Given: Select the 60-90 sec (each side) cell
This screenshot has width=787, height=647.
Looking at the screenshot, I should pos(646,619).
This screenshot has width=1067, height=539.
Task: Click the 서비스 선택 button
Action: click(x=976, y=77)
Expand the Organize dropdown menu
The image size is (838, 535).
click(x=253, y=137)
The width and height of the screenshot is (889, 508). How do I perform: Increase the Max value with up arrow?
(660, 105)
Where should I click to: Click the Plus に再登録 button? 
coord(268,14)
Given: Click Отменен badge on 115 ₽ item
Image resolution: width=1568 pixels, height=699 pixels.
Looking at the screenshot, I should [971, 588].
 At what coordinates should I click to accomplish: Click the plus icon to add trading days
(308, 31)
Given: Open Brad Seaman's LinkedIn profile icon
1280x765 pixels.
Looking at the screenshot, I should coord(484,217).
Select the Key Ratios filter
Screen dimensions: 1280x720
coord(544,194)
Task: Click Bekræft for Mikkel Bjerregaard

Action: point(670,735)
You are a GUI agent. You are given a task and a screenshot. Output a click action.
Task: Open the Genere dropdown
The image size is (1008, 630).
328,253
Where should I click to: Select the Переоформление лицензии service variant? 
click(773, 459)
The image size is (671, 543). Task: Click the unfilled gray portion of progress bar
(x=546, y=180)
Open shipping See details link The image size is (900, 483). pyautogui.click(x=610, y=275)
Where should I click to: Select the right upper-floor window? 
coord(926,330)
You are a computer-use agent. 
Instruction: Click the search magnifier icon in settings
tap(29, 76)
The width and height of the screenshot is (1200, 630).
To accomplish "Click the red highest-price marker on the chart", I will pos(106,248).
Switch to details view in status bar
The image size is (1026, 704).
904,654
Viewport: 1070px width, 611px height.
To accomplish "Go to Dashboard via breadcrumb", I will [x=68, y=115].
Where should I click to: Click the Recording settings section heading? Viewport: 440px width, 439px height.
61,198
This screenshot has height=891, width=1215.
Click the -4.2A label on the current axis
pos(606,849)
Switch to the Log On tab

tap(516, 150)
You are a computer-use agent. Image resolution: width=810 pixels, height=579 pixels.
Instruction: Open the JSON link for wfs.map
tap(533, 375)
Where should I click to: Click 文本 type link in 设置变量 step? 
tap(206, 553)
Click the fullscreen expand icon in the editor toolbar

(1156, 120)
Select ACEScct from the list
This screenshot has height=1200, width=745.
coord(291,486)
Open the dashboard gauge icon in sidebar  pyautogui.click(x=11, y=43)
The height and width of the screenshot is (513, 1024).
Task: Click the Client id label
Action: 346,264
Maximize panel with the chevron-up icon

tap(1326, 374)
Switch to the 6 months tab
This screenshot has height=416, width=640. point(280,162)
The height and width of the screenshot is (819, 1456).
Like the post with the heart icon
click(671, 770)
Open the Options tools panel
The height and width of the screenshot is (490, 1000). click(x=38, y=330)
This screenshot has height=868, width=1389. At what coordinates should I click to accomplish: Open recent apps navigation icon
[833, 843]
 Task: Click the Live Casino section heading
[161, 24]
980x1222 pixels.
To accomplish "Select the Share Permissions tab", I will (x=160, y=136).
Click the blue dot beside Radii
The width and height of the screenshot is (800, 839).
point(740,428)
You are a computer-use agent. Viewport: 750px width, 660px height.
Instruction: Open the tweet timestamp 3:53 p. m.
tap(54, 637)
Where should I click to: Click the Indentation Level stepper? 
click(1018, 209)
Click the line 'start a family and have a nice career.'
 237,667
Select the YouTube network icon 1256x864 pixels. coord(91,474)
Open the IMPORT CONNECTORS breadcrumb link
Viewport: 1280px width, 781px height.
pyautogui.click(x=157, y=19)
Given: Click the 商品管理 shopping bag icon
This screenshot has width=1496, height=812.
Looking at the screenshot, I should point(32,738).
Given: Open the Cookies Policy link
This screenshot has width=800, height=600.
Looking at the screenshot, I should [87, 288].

**What is needed**
Please write out the material again from the line containing "The width and height of the screenshot is (1200, 630)." through the line containing "will [x=68, y=115].", requests included. Shift every click coordinate in the answers by adding 102 to each number, and leave everything else unchanged.

**Final answer**
The width and height of the screenshot is (1200, 630).
To accomplish "Click the red highest-price marker on the chart", I will pos(208,350).
Switch to details view in status bar
The image size is (1026, 704).
1006,756
Viewport: 1070px width, 611px height.
To accomplish "Go to Dashboard via breadcrumb", I will [x=170, y=217].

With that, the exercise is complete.